→ WHAT IS REQUIRED
Report every line in the data below that contains the string "width". Case counts.

→ RECORDS PROVIDED
○ ○ ○ ○ ○

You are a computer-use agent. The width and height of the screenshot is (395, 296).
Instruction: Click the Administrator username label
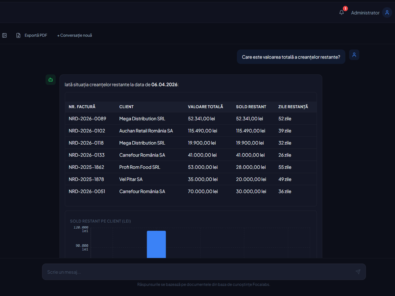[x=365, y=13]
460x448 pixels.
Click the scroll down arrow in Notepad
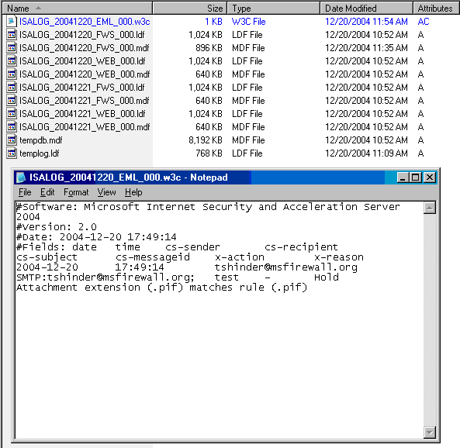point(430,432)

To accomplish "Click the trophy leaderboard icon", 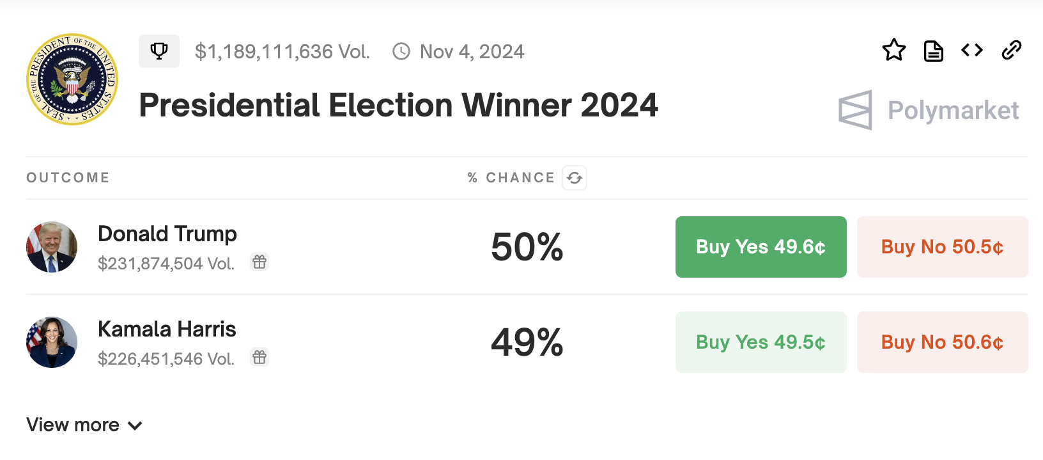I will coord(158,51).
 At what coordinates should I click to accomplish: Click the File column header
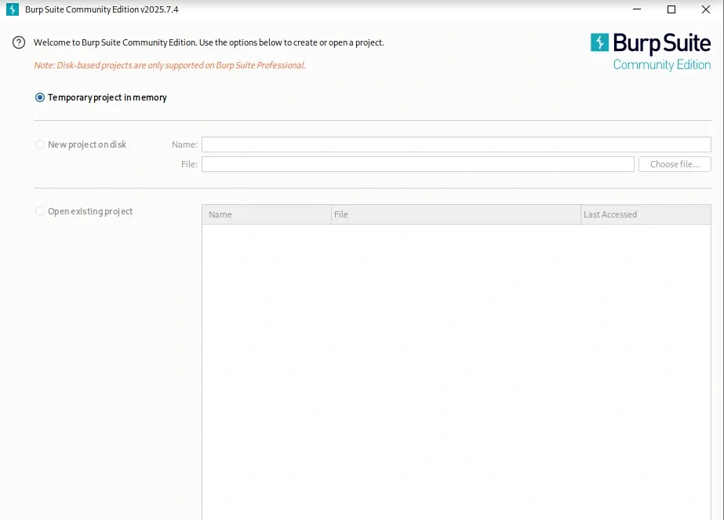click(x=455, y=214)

○ ○ ○ ○ ○

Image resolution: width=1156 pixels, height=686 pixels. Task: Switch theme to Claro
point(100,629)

○ ○ ○ ○ ○

→ REPLY
You are a computer-use agent. The width and height of the screenshot is (395, 296).
Image resolution: width=1156 pixels, height=686 pixels. Task: Switch theme to Claro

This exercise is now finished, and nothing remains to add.